> [What is being asked]
Reproduce the data below, word for word, from the line containing "The height and width of the screenshot is (726, 1111)." down to the end of the data, including both of those lines.

(Interface element data)

---*---

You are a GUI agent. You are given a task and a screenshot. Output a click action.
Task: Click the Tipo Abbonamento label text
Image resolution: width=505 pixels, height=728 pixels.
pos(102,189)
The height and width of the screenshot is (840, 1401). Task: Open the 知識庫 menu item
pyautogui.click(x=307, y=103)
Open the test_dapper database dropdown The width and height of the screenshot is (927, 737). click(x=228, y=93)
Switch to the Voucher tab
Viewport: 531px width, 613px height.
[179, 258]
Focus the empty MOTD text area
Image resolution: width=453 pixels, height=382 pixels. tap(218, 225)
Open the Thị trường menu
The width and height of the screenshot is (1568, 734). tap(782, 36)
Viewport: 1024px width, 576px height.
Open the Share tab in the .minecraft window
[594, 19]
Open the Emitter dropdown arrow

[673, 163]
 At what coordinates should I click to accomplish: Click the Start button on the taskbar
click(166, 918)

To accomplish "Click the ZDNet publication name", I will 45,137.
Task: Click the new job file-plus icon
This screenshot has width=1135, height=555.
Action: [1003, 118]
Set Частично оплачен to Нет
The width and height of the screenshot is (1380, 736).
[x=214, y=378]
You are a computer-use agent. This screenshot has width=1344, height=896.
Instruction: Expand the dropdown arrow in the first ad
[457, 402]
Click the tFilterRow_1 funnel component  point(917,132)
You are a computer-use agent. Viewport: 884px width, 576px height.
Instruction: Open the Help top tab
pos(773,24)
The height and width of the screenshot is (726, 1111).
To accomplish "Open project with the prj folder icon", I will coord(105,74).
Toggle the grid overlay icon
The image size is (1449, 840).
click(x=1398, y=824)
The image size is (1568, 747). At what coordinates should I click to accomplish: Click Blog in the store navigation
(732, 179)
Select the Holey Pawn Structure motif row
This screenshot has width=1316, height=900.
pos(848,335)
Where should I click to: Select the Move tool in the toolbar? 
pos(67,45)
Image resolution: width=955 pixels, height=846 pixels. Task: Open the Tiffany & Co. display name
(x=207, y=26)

---*---

> [Exercise answer]
The height and width of the screenshot is (726, 1111).
To accomplish "Open project with the prj folder icon", I will coord(105,74).
Toggle the grid overlay icon
The image size is (1449, 840).
click(x=1398, y=824)
The image size is (1568, 747). At what coordinates should I click to accomplish: Click Blog in the store navigation
(732, 179)
Select the Holey Pawn Structure motif row
This screenshot has width=1316, height=900.
pos(848,335)
Where should I click to: Select the Move tool in the toolbar? 
pos(67,45)
Image resolution: width=955 pixels, height=846 pixels. Task: Open the Tiffany & Co. display name
(x=207, y=26)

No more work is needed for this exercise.